The vase was discovered by Amsterdam-based art consultant Johan Bosch van Rosenthal during a visit to assess a collection at a private residence in central Europe. The owner, an elderly woman believed to have inherited the piece, pointed out the partly gilded vase among her belongings, noting it was something she had always considered special.

"We reached a room with a number of Chinese works of art inherited many years ago. Her four cats walked around freely among these," van Rosenthal recalled in a video released by Sotheby’s.

Experts at Sotheby's confirmed the vase matched records from the Chinese imperial household archives. It had originally been housed in the Palace of Heavenly Purity within Beijing’s Forbidden City and was once personally praised by the Qianlong Emperor.

The piece, known as the Harry Garner Reticulated Vase, previously appeared at Sotheby's London in 1954, selling for £44 ($56). It was resold later that year for £80 ($101). Adjusted for inflation, the original price equates to roughly $1,500 today.

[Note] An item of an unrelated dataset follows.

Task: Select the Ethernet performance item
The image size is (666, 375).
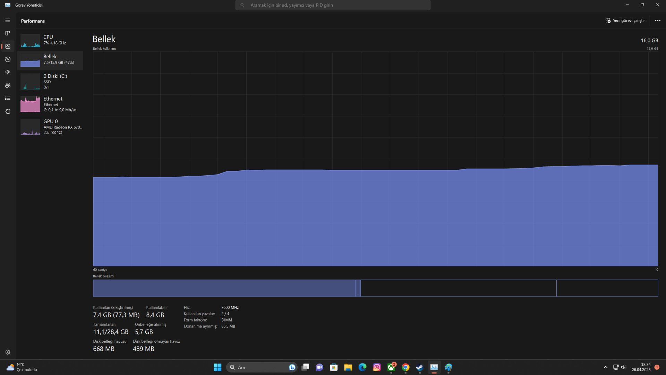Action: [50, 104]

Strong Market for Rediscovered Chinese Art

This sale follows a broader trend of high-value rediscoveries of Chinese imperial artifacts. In 2010, a similar Qianlong-era vase found during a London home clearout sold for £43 million ($68 million), then a record for Chinese art. Another 18th-century vase, discovered in a French attic inside a shoebox, fetched €16.2 million ($19 million) in 2018.

Sotheby's recent Hong Kong spring sales series, delayed due to pandemic-related disruptions, concluded with total proceeds of HK$3.22 billion ($411 million), despite being about 15% below last year's figures.

Highlights included a Ming dynasty table sold for HK$60 million ($7.7 million) and a couch-bed for HK$49 million ($6.3 million). A blue-and-white Ming porcelain jar fetched nearly HK$34 million ($4.4 million).

The top lot of the week was Sanyu’s nude painting *Quatre Nus*, which sold for over HK$258 million ($33.3 million). David Hockney’s *30 Sunflowers* followed with a result of HK$114.8 million ($14.8 million), marking the second-highest price ever achieved for a Western artwork at auction in Asia.